YOUR GOAL => Pictures excluded, copy word for word the lines from the one holding "Go to the Chercheurs section" through the last line below.

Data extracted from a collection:
------------------------------------------------------------------------

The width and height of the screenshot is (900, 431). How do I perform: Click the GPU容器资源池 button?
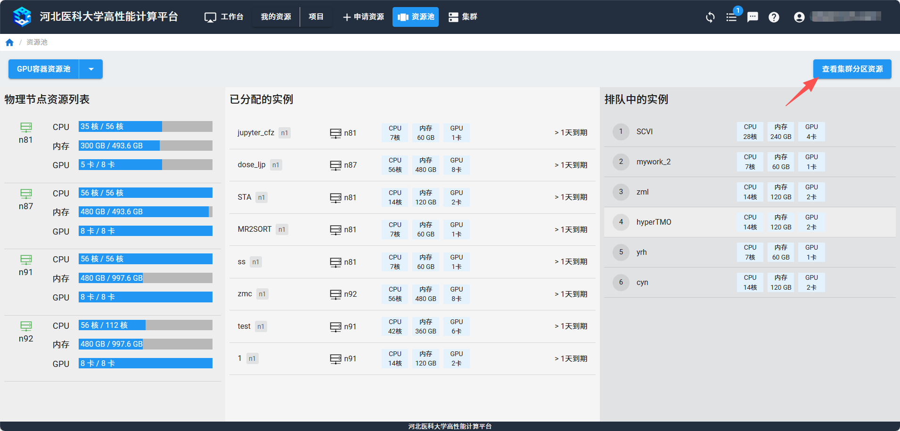click(x=43, y=69)
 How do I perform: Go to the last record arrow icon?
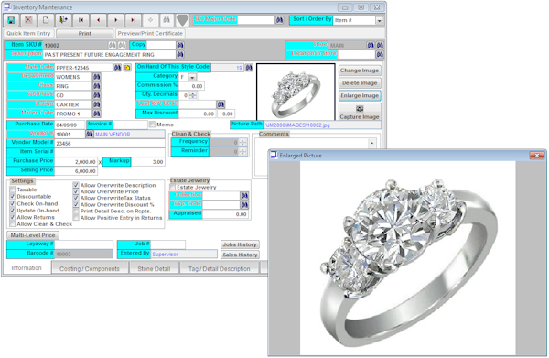click(x=134, y=20)
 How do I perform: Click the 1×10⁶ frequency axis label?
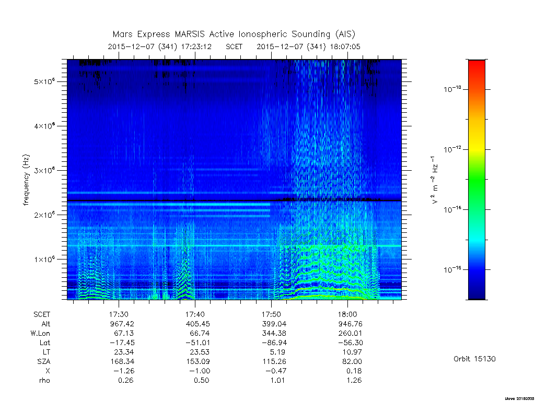[x=44, y=259]
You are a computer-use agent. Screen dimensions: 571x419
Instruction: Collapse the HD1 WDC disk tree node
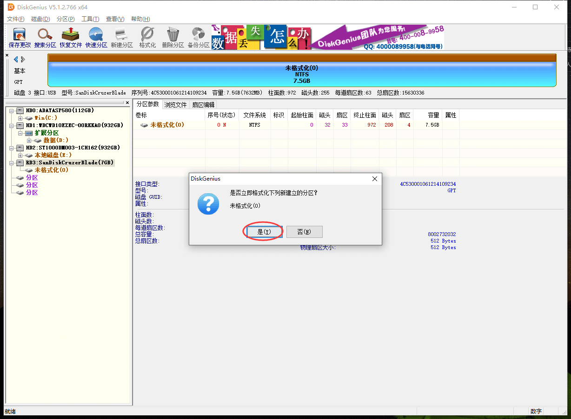12,126
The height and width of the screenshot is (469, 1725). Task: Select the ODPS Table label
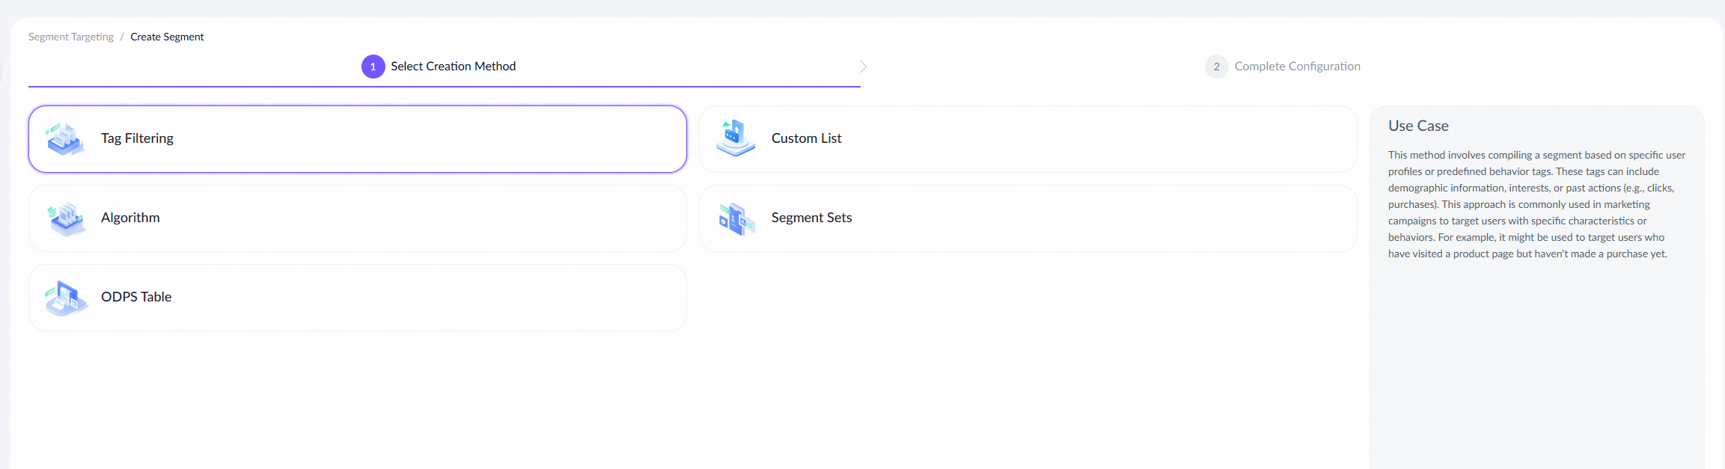click(x=136, y=297)
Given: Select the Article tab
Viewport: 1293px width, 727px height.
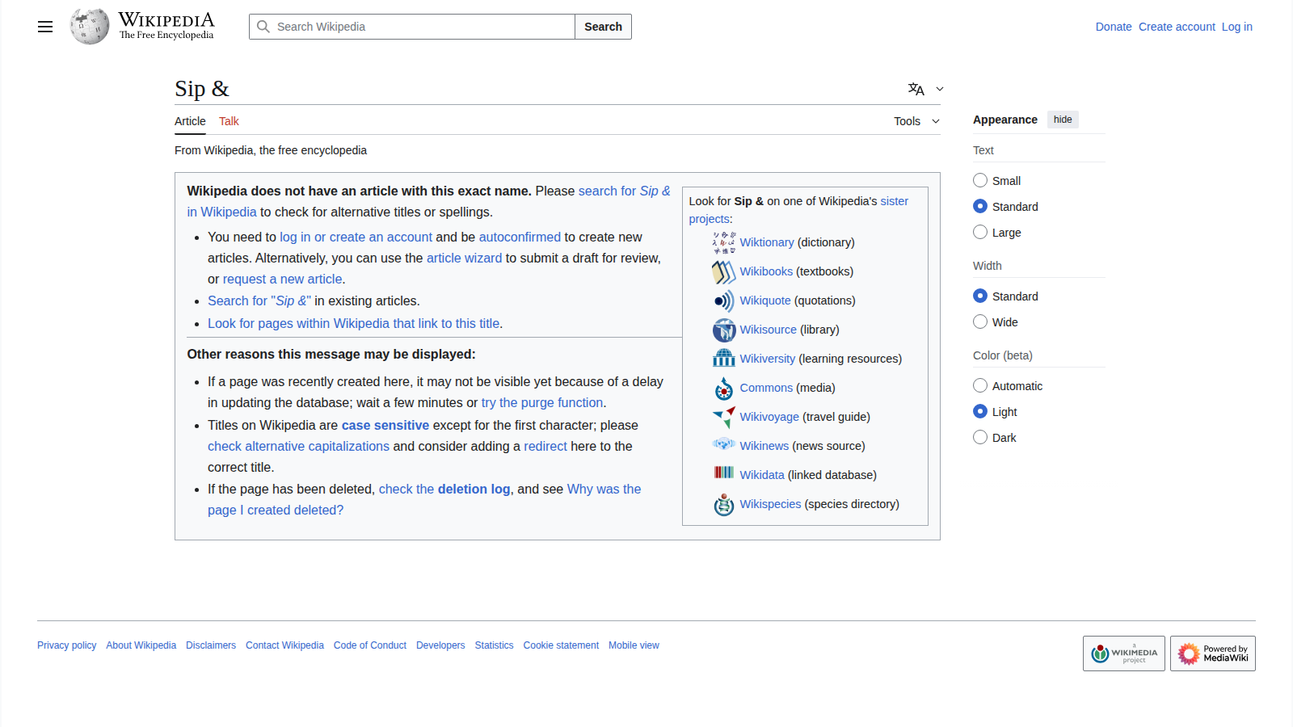Looking at the screenshot, I should [190, 121].
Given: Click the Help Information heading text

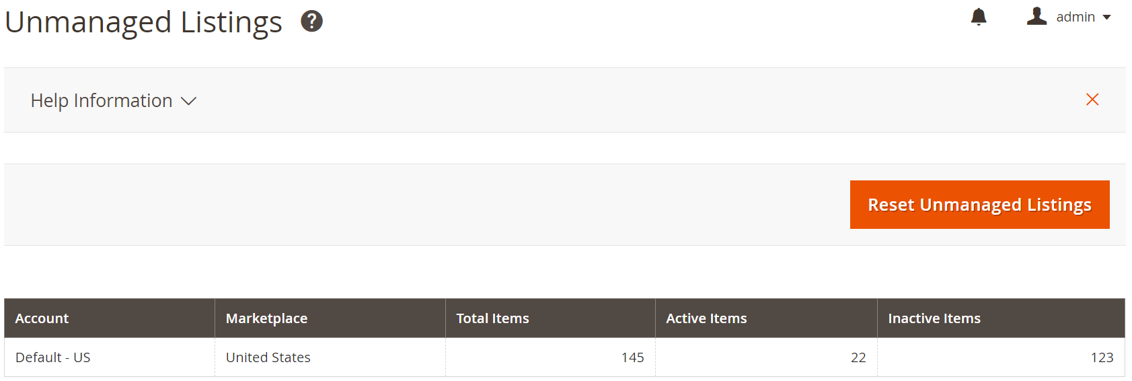Looking at the screenshot, I should 102,100.

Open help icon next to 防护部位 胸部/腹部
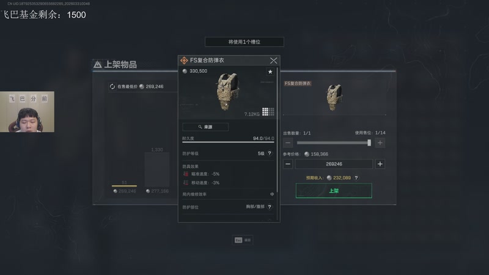coord(270,207)

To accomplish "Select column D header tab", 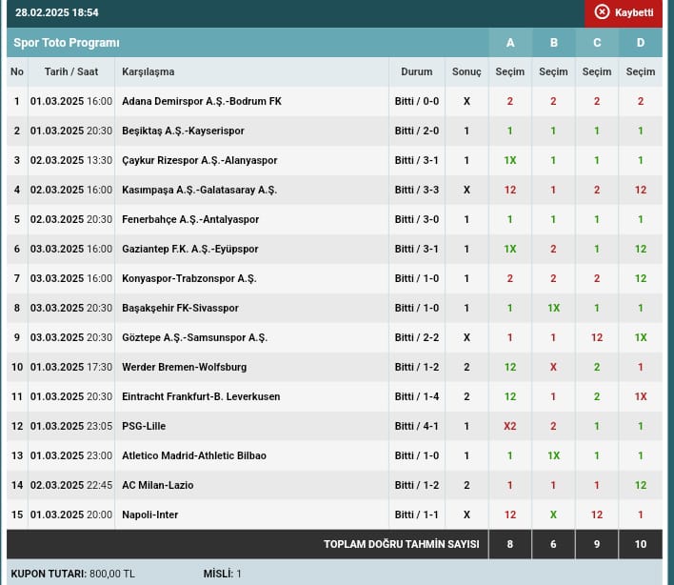I will [641, 43].
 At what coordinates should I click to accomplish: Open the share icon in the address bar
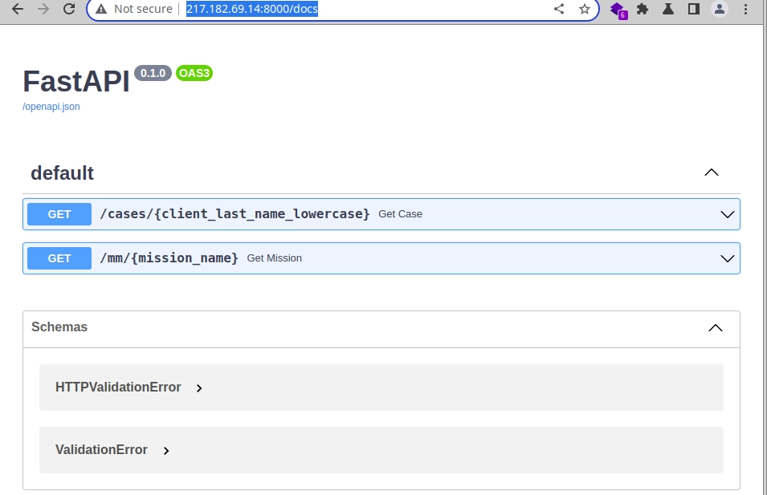click(559, 9)
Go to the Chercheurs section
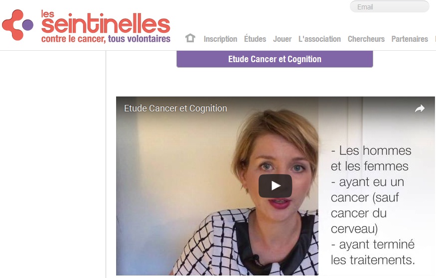 pyautogui.click(x=366, y=39)
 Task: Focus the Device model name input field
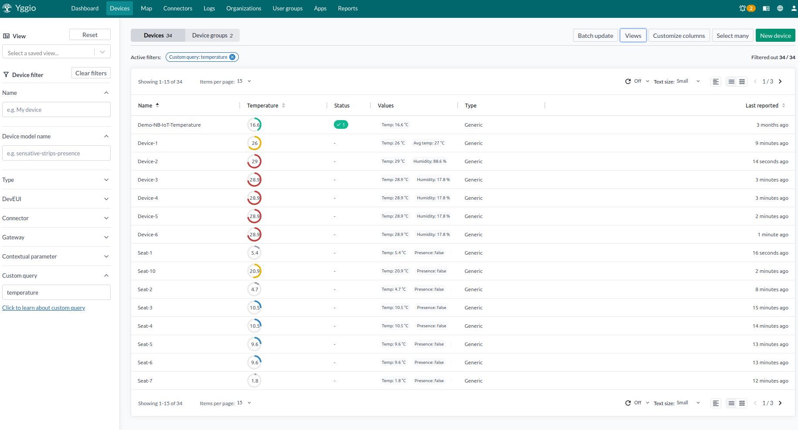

------------------------------------------------------------------------

SOLUTION BELOW =>
Go to the Chercheurs section
 pyautogui.click(x=366, y=39)
 Task: Focus the Device model name input field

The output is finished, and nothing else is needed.